A lot has happened over the last couple of weeks. Grandma & Grandpa S came to visit for a couple of weeks from Germany. We went to Agra and visited the Taj, Agra Fort and Fatehpur Sikri.....Oh yeah, and big T turned 16!!
I thought that once Big T turned 16 I would feel differently as a mother, but ya know, it doesn't feel much different to be a mother of a 16 year old than it did a 15 year old. But the idea of him starting to date (it is our rule that they be at least 16) is kinda scary. All of the sudden it feels like the forbidden fruit is no longer forbidden. For 16 years we have preached no dating, no kissing, no holding hands, girls have "cooties", all the important anti-dating propaganda, and in one magic moment, before the last off-tune note of Happy Birthday drifted off into silence, dating became legal.
Luckily, for me, big T is still a bit shy when it comes to girls and is taking his time wading into the merky waters of the dating pool. This I am all too grateful for. I am also appreciative that Halo, Ghost Recon and goofing around with his friends still seems to hold the majority of his affections, and fortunately, that did not magically change the moment he became 'of-age'. But all too soon I know they will be replaced with a pretty face. I'm not sure I am prepared for that day.
I don't kid myself by thinking I am, or ever was my sons "first-love", that is way too Hollywood. But I have to admit it is a very romantic notion, and at the risk of sounding like a bad cliche, I must share a few feelings;
I can remember clearly the day I first held him in my arms. The feelings and emotions that welled up inside me, at that moment were so incredibly powerful, that I thought my heart might actually burst right out of my chest. The feelings were so overwhelming all I could do was sit and sobb.
I felt as if I were experiencing life for the first time. As if I too was just re-born. Everything was different now. I had never felt such joy, and in turn, saddness took on a whole new meaning as well. It was a moment like no other, incapable of description.
How I long to hold that baby once more...
Enough nostalgia, if I held him in my arms now I would be crushed!
We were at a loss as to what to do for him for his birthday because he doesn't get the normal perks of turning sixeteen in the states. Namely, getting a drivers license and all that entails. I knew we couldn't give him anything that would make up for the fact that he couldn't drive, but I wanted it to be memorable. So, I thought back to my own 16th birthday and decided to throw him a surprise party! Okay, maybe not the best idea, but parents are supposed to be lame, right!
We booked a room at ACSA and had them decorate and cater finger foods. I invited his friends and made them promise not to say anything and I made another AMAZING cake! I didn't think anything could beat that soccer-if-ic cake I made for Mishy but this was pretty impressive!
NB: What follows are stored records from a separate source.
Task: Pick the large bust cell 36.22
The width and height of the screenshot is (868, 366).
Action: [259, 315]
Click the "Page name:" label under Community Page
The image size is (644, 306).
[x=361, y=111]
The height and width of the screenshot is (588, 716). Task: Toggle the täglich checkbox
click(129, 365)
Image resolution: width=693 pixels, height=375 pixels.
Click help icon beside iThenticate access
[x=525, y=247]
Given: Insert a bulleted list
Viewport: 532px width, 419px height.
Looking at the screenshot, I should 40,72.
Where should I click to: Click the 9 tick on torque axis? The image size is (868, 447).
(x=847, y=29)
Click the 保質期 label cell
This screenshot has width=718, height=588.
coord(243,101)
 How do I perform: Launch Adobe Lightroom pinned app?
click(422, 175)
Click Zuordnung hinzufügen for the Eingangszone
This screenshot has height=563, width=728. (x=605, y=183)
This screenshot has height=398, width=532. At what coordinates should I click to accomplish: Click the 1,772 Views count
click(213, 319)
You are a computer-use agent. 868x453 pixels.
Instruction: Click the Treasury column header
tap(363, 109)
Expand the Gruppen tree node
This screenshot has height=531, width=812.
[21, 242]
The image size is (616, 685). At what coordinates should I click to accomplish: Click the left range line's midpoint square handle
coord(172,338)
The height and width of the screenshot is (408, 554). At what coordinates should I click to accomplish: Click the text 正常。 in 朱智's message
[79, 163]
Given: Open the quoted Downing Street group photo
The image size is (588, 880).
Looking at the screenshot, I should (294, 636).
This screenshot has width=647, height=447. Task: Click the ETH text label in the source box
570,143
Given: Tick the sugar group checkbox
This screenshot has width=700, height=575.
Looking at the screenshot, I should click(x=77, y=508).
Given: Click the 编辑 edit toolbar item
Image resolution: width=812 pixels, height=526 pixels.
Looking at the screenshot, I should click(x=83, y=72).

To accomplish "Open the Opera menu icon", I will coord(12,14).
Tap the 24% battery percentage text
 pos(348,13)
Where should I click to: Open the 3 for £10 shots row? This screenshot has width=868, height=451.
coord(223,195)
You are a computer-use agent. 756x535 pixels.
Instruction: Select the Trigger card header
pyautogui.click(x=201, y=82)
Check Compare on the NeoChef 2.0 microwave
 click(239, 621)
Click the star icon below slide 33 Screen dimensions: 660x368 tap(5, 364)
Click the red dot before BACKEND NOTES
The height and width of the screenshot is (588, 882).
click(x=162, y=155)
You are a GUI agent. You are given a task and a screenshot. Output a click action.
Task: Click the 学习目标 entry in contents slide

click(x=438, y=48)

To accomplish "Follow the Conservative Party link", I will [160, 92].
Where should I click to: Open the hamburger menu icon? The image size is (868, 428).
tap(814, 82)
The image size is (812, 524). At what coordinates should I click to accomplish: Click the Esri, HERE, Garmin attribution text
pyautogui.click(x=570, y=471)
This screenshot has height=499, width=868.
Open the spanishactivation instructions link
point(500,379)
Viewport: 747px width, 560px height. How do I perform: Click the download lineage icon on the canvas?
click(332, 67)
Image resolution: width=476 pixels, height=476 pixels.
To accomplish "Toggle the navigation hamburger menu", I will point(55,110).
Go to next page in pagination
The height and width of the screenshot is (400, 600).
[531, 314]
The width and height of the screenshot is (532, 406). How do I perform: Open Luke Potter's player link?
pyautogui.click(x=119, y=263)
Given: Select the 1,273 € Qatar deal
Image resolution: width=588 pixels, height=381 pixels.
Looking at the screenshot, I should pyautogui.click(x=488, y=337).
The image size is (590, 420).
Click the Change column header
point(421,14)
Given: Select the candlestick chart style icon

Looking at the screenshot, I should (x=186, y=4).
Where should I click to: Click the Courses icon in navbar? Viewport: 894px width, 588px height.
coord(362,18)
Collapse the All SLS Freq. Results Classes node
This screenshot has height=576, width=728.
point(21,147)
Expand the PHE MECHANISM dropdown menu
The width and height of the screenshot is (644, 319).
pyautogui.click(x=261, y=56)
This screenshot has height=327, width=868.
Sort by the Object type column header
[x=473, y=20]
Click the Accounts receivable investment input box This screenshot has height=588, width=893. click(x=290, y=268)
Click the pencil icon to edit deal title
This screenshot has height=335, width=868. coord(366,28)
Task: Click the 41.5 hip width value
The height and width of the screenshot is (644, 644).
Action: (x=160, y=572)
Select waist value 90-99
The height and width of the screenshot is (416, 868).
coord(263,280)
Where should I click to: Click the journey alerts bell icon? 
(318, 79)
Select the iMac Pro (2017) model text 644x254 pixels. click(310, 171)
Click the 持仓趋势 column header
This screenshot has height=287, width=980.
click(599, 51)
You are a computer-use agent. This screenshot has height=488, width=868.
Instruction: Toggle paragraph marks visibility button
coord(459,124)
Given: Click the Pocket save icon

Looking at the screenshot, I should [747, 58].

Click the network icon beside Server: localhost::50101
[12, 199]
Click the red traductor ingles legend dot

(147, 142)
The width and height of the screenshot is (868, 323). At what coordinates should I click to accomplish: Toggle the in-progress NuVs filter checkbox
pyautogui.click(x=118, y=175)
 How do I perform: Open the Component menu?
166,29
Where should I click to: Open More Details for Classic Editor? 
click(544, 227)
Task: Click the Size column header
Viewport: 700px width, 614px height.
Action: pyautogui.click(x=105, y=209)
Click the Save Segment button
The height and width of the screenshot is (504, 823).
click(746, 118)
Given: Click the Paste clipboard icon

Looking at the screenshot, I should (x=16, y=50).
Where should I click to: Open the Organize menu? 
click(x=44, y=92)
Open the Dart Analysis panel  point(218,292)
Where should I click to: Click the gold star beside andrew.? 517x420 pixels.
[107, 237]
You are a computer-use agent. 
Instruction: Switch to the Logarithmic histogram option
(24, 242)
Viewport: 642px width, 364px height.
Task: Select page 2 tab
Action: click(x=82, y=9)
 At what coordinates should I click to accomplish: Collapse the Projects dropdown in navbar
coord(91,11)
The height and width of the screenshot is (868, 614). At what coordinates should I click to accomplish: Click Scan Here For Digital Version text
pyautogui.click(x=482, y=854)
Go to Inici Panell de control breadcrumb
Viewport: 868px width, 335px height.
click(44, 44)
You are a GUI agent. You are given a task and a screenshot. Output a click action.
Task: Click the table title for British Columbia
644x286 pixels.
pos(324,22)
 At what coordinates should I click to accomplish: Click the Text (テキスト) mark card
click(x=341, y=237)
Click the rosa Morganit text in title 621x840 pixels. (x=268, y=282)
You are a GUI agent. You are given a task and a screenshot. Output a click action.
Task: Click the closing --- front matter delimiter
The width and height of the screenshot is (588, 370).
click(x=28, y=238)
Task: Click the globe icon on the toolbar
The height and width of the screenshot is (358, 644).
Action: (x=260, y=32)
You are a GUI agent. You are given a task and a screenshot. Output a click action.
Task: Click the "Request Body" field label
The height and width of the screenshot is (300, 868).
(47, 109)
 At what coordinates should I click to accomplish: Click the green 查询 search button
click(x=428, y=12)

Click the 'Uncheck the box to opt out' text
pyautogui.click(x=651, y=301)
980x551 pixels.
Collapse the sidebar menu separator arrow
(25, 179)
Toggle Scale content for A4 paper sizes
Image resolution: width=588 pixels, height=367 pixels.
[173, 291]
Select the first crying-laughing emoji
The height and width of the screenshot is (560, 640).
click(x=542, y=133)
We told him we were taking him to dinner for his birthday and as we walked up through the ACSA building we asked him to go look for Mo in the party room because she was hanging out there with some friends. We followed him down the hall and as he started to open the door he saw the Happy Birthday sign and swiftly turned around to leave. It was at that moment that I realized how lame the surprise party idea was! We forced him into the room and he was completely taken off guard. I could tell he felt very embarrassed and awkward.
(What mother's won't do to embarrass their children!) After a while when the focus was off him he seemed to settle down and enjoy the party. We ate, chatted and listened to music. Little T and his friend favored us with a little "brake-dancing" as well. 
Not the kind of 16th birthday party Big T probably imagined, but memorable all the same! We eventually left him and his friends at ACSA to bowl (T wants me to tell you that he dominated at bowling) and gave them their space to hang-out!
It was a successful night. Big T had a memorable 16th bithday and I felt like a good mother! What more could you ask for!